§ MATERIAL TO PROCESS:
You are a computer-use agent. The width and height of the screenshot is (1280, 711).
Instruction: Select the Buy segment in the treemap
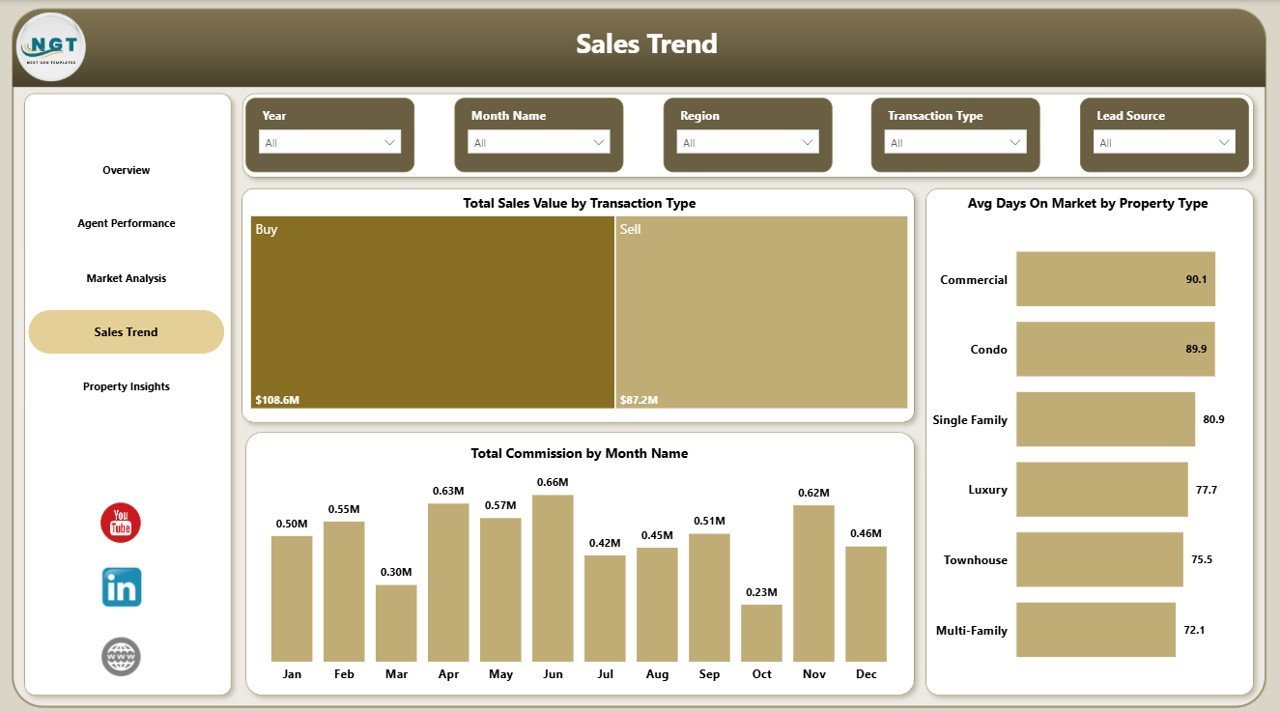coord(432,312)
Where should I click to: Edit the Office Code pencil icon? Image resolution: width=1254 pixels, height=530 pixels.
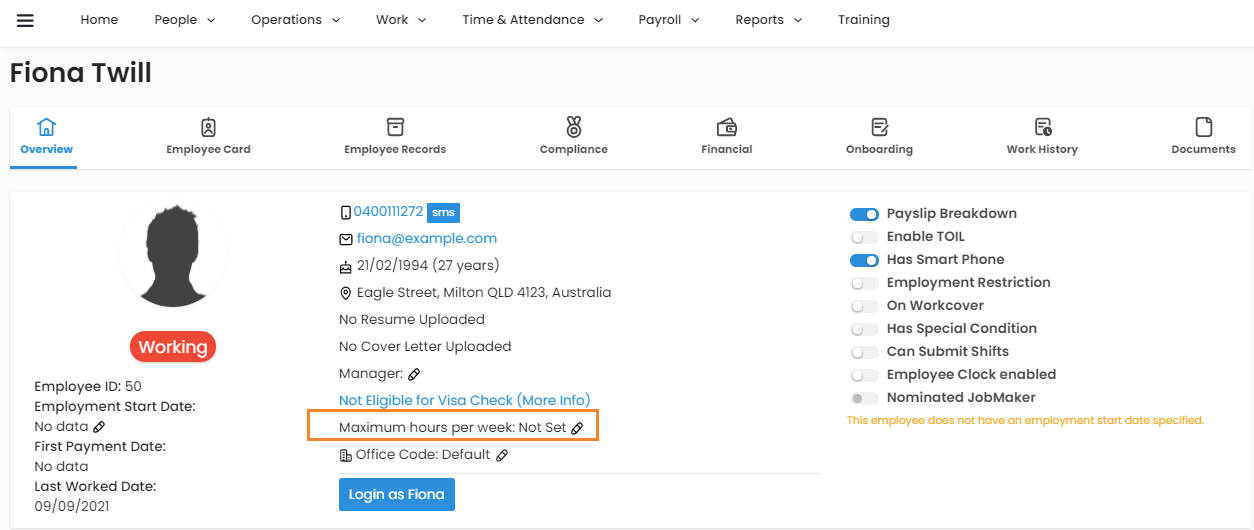[x=502, y=455]
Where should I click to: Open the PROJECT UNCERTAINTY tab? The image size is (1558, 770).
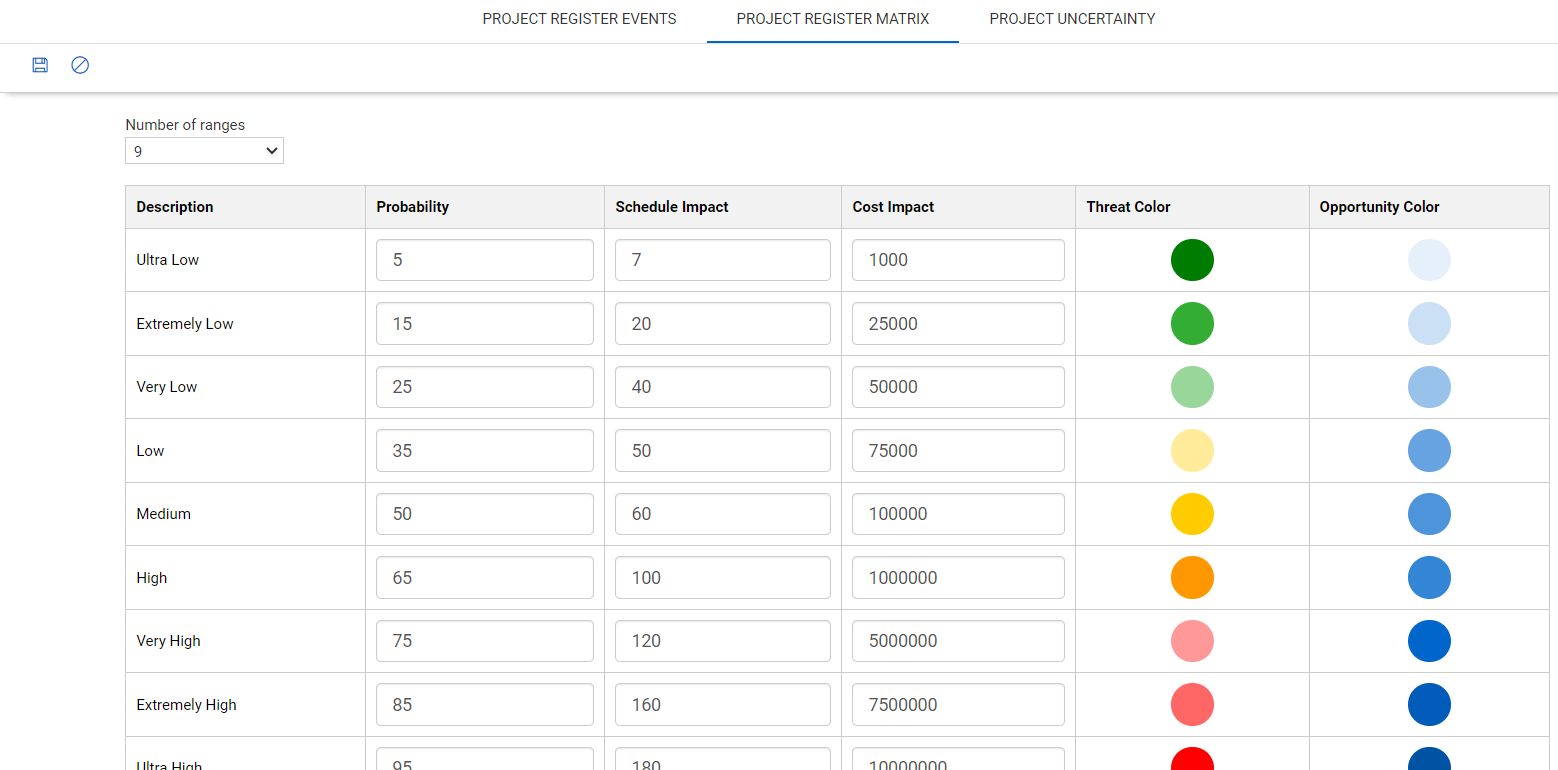click(1071, 19)
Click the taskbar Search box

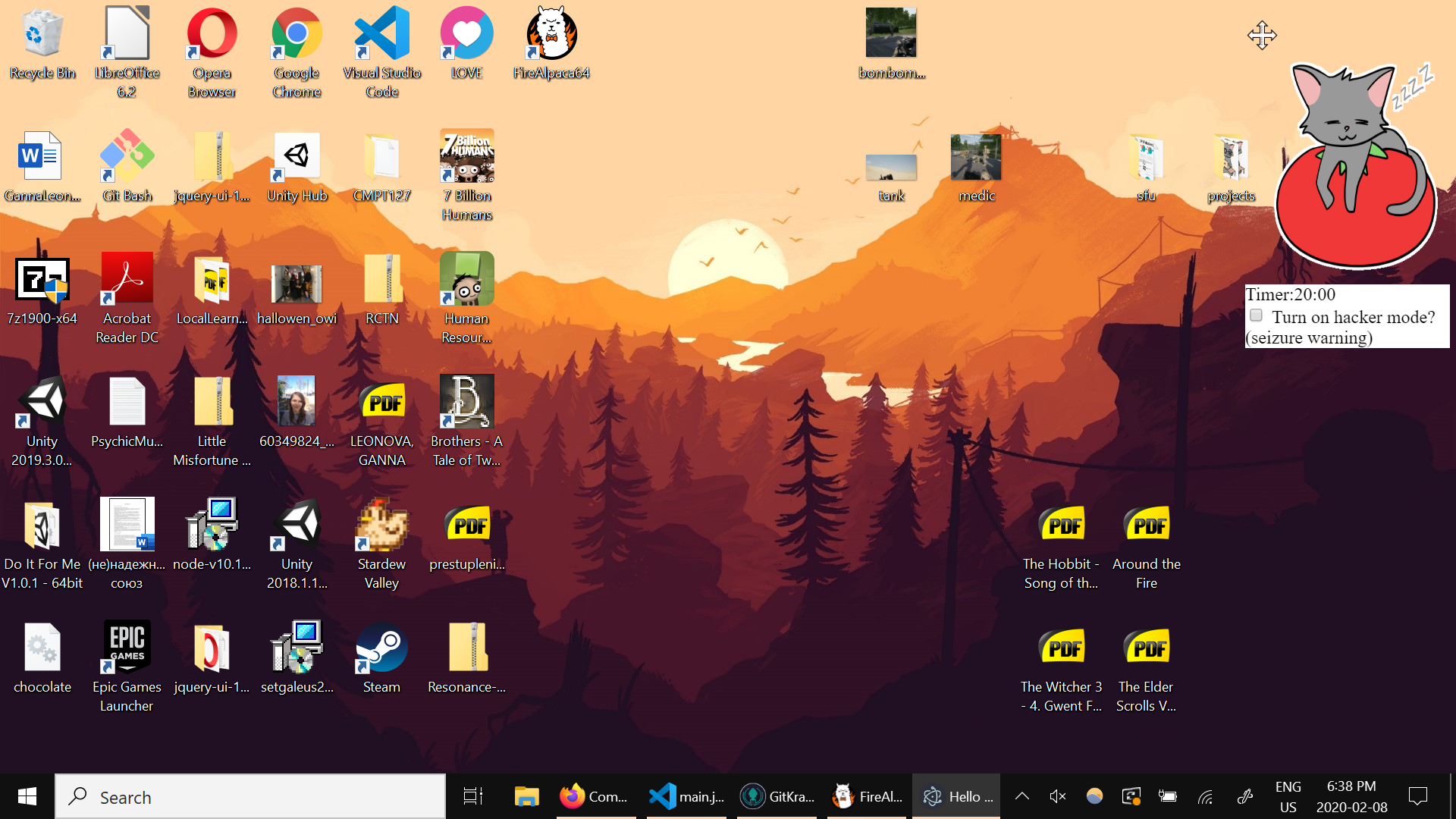250,796
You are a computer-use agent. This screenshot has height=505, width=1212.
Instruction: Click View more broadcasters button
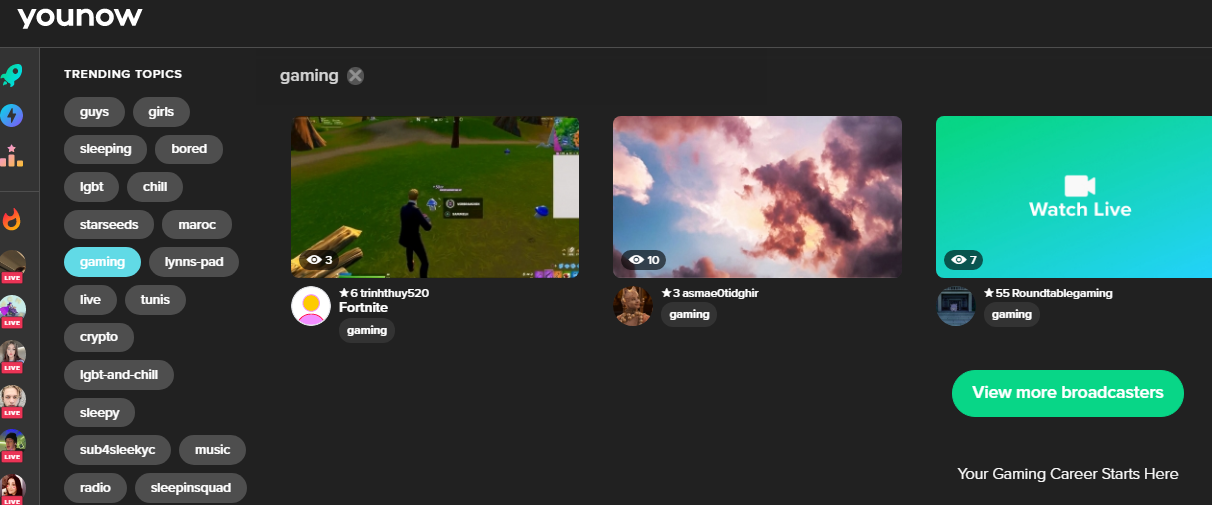click(1067, 393)
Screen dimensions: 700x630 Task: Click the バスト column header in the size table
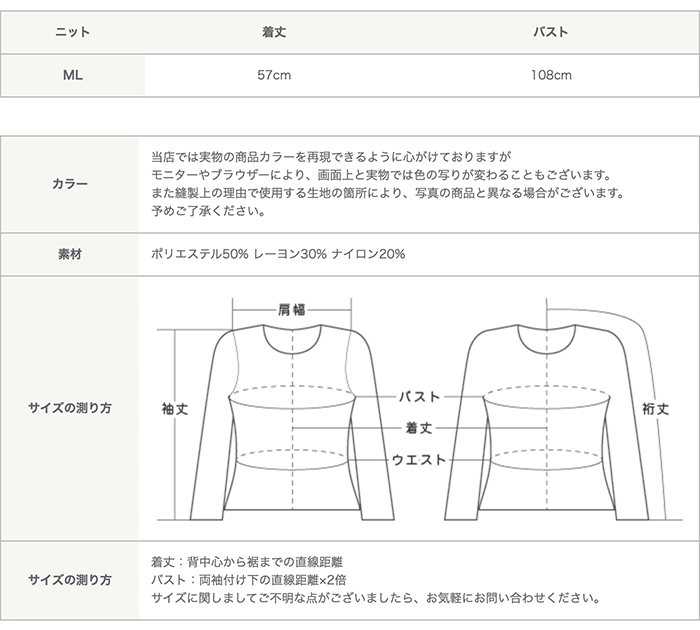coord(551,32)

§ WHAT TO WORK ON: Copy out every item above word for word, leaving out the pictures.

§ TASK RESPONSE:
You are a computer-use agent. The width and height of the screenshot is (1280, 711).
Instruction: Select the Buy segment in the treemap
coord(432,312)
Where should I click to: Edit the Office Code pencil icon? Image resolution: width=1254 pixels, height=530 pixels.
[x=502, y=455]
Where should I click to: Open the PROJECT UNCERTAINTY tab? The image size is (1558, 770).
click(1071, 19)
Click the taskbar Search box

250,796
You are a computer-use agent. This screenshot has height=505, width=1212.
Instruction: Click View more broadcasters button
click(1067, 393)
Screen dimensions: 700x630 Task: Click the バスト column header in the size table
coord(551,32)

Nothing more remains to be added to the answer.